Machiavelli’s proudest achievement under Soderini was replacing Florence’s paid mercenaries with a citizen army. Machiavelli believed that mercenaries made ineffective soldiers: their allegiance was to their paycheques and their own glory, not to the state. This military reorganisation proved successful when Florence took back control of Pisa in 1509.
Machiavelli’s next great project did not turn out as well. France still had its eyes on large parts of Italy. Machiavelli set out to convince France’s Louis XII and Pope Julius II to make peace with each other, or at the very least keep Florence out of their battles. He was unsuccessful. In order to secure Italian territories, the Pope’s Holy League army—backed by Spain—marched into Florence in 1512. Machiavelli’s citizen militia crumbled, Soderini was ousted, and Giovanni di Lorenzo de’ Medici—later Pope Leo X—assumed power. The Medicis were back.
Perhaps naively, Machiavelli believed he could carry on as a civil servant under the restored Medici regime: he considered himself a truth-teller, not a party man. However, the Medicis sent Machiavelli packing.
Things took a turn for the worse in 1513. Machiavelli was wrongly accused of taking part in an anti-Medicean conspiracy. He was locked away and tortured, destined for execution until fate intervened. When Giovanni was appointed Pope Leo X, the Medicis granted Florence’s prisoners a mass amnesty as part of the celebrations. Machiavelli walked out of prison and returned to his family’s small plot of land, ten miles south of Florence.
On his land, Machiavelli settled into a life of sustenance labour and writing, sometimes struggling to keep his family fed. It was here, outside the halls of power, where Machiavelli composed The Prince and The Discourses, the two works that made him the so-called “founder of modern political science.”
Most of us know Machiavelli as a political writer. However, his writing spanned the genres. He also wrote poetry, histories, and plays.
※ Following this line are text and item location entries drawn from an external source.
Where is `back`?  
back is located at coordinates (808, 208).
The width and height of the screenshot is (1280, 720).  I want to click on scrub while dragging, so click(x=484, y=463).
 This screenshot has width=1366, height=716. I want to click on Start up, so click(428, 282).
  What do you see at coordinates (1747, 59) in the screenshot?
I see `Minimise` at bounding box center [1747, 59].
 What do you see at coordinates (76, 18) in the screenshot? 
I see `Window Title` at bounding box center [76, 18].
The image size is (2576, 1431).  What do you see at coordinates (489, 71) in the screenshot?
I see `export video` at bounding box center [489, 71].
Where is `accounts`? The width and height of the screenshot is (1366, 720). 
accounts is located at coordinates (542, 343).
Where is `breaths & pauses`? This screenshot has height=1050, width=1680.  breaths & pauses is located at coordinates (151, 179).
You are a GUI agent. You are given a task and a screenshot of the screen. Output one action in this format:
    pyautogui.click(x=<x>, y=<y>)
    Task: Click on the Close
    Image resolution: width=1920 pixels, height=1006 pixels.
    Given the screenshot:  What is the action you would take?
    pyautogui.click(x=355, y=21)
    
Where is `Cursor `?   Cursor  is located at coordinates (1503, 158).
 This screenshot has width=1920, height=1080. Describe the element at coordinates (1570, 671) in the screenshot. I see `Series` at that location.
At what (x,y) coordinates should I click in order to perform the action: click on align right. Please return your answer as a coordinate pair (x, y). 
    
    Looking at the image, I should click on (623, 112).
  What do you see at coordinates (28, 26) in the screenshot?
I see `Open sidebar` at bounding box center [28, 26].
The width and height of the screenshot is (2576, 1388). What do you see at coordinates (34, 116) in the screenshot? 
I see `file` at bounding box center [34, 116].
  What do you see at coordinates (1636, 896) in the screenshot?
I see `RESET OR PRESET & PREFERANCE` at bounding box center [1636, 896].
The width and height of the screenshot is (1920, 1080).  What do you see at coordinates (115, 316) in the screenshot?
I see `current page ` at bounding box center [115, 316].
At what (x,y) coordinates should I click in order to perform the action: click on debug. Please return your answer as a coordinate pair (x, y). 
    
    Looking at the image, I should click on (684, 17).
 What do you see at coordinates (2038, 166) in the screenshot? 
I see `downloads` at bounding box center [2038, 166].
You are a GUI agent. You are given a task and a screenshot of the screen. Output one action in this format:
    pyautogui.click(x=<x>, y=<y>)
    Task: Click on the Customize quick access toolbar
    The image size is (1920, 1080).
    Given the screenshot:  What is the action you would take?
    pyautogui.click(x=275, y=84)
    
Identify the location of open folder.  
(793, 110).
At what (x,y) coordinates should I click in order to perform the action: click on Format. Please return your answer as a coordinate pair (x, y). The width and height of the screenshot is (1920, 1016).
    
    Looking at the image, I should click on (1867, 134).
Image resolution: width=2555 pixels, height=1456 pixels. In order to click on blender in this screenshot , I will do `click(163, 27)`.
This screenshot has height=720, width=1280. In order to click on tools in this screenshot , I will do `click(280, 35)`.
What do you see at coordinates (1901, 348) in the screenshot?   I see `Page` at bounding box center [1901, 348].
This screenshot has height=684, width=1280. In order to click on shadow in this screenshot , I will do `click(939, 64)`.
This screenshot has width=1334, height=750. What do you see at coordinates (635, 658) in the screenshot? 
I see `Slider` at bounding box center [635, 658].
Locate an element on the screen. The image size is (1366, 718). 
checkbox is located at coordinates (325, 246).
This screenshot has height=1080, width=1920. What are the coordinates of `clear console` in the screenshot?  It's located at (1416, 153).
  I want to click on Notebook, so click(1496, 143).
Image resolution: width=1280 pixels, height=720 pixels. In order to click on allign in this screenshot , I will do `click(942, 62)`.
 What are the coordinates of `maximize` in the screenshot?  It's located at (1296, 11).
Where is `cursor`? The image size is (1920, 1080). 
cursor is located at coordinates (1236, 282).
Even the Medicis recognised his brilliance as a writer. In 1521 Cardinal Giulio, the nephew of Lorenzo the Magnificent, commissioned Machiavelli to write Florentine Histories, an eight-volume retrospective of the city. It was published in 1532, five years after his death.
Machiavelli did not live to see The Prince published, either. Manuscripts of this 1513 book floated around Italy, but it never saw official release until 1532. In fact, his only major political work to be published in his lifetime was 1520’s The Art of War.
While alive, Machiavelli was better-known as a satirist. His 1518 play La Mandragola (The Mandrake) was widely praised. This farce about a miraculous fertility potion—often called the greatest comedy in the Italian language—is still being staged today.